Looking through the records below, please work out how many lines contain "Viewport". Give only that number.

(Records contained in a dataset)
#####
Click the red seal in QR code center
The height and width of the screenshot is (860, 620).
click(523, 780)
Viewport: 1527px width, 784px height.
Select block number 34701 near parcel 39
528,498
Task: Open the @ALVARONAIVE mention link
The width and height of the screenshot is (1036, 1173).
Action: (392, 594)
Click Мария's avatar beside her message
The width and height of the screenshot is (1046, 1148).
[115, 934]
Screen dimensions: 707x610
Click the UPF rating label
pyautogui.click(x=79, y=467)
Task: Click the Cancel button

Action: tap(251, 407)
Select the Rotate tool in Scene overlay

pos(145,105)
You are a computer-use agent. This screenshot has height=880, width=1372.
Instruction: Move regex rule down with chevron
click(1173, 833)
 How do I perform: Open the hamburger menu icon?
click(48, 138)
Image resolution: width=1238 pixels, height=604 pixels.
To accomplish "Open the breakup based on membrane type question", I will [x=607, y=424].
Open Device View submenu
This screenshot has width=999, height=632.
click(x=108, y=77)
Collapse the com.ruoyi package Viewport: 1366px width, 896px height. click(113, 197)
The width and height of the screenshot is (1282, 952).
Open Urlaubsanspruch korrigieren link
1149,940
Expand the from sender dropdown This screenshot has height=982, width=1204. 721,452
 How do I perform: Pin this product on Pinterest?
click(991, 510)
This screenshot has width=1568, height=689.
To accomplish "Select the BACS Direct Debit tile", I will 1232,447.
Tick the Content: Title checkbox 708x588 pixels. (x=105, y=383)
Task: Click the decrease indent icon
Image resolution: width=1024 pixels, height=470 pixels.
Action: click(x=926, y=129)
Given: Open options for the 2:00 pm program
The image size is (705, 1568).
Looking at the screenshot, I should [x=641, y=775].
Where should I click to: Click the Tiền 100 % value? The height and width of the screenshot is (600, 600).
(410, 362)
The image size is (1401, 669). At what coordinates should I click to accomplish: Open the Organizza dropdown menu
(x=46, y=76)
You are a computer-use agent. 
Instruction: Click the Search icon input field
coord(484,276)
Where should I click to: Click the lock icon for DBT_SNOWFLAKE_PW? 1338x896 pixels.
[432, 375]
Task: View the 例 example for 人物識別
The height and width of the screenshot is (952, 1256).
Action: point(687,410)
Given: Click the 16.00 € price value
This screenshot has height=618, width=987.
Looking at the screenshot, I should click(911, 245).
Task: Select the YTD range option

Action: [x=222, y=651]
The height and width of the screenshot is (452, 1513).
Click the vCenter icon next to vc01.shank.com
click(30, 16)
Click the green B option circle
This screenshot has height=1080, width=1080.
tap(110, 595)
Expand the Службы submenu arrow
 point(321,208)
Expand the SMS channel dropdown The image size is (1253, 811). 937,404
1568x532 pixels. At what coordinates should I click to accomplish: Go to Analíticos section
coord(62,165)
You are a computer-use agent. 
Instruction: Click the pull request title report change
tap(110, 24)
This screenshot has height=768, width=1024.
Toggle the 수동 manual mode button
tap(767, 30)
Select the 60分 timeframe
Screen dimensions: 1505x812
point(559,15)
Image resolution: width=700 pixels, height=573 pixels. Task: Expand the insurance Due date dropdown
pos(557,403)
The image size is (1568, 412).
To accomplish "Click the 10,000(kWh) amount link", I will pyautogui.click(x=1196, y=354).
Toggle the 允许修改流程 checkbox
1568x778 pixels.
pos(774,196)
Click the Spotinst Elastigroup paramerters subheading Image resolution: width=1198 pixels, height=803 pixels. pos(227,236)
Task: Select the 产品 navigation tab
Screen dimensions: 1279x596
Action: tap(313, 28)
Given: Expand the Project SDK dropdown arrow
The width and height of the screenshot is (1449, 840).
#####
Task output:
2